There is only one minor problem now… I’ve defined a custom font in the main HTML, and the embedded SVG can’t use it. Additionally, defining a custom font in the embedded SVG file does work when looking as the file directly, as soon as it is embedded using and image, img, or object tag, the fon’t definitions break. I believe this is a security thing, but I’m not really sure. The only way I could find to solve this problem was to embed the font as data in the SVG file.
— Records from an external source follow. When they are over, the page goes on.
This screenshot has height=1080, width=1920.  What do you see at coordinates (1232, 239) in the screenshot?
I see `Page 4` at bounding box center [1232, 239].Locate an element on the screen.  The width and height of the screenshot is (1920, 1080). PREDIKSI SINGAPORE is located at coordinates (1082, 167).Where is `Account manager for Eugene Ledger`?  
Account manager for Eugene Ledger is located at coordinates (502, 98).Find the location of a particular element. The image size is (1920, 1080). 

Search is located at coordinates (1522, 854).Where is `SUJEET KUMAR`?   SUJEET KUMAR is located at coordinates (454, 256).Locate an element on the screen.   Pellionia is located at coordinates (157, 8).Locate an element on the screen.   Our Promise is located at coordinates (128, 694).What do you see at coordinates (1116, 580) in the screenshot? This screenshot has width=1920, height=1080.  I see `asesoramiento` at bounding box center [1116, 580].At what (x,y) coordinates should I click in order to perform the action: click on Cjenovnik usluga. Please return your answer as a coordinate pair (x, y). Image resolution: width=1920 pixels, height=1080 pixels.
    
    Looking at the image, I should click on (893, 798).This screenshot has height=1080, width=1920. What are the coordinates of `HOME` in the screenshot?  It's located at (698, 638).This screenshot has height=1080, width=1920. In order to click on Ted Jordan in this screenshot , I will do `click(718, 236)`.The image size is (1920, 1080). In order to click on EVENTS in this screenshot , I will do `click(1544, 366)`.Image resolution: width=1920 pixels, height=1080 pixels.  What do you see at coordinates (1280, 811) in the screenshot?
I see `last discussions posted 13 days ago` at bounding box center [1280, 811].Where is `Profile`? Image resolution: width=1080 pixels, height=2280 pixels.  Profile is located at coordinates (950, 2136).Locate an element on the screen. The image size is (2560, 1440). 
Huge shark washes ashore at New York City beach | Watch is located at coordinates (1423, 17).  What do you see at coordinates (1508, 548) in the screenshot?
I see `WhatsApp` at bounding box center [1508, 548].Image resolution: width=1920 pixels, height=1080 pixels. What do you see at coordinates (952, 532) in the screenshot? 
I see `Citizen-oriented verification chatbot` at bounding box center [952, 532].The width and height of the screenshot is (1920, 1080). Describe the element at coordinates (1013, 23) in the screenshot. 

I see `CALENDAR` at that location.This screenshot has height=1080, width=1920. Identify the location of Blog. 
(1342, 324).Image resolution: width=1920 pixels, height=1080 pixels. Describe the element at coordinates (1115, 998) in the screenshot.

I used a service I found at font-converter.net that gave me the encoded data, and then I put it into the SVG file. It worked like a charm. It’s not super pretty, but it worked.

<style type="text/css">
<![CDATA[
@font-face {
    font-family: 'lcars';
    src: url(data:application/x-font-woff;charset=utf-8;base64,d09GRgABAAAAAF2IABEAAAAAkoQAAQAvAAAAAAAAAAAAAAAAAAAAAAAAAABGRlRNAAABgAAAABoAAAAcGo5L0kdERUYAAAGcAAAAHwA... continues ad infinitum...) format('woff');
}
]]>

The result is about a day’s worth of tinkering, and I’m very pleased with the result. I am also really excited about how easy working with SVGs was with Javscript, and want to find another project that gives me an excuse to tinker some more.

Update

I had some trouble configuring the touch screen on my Pi. It seems like there was some information missing. The first thing is that the brand of touchscreen I purchased was Kuman, specifically the 3.5 inch HDMI screen. They have multiple models; some that use HDMI, others that use GPIOs. The original drivers I found for it were outdated and not meant for the current Raspbian OS. The newest drivers are available here on their GitHub page.

The second mistake I made was trying to install with the incorrect install script. I was using the “LCD35-show” script which is actually intended for the screen that does not use HDMI. That resulted in a black screen and no touch input. The correct installer for my screen is the “MPI3508-show”. After executing the script and rebooting, the screen worked correctly.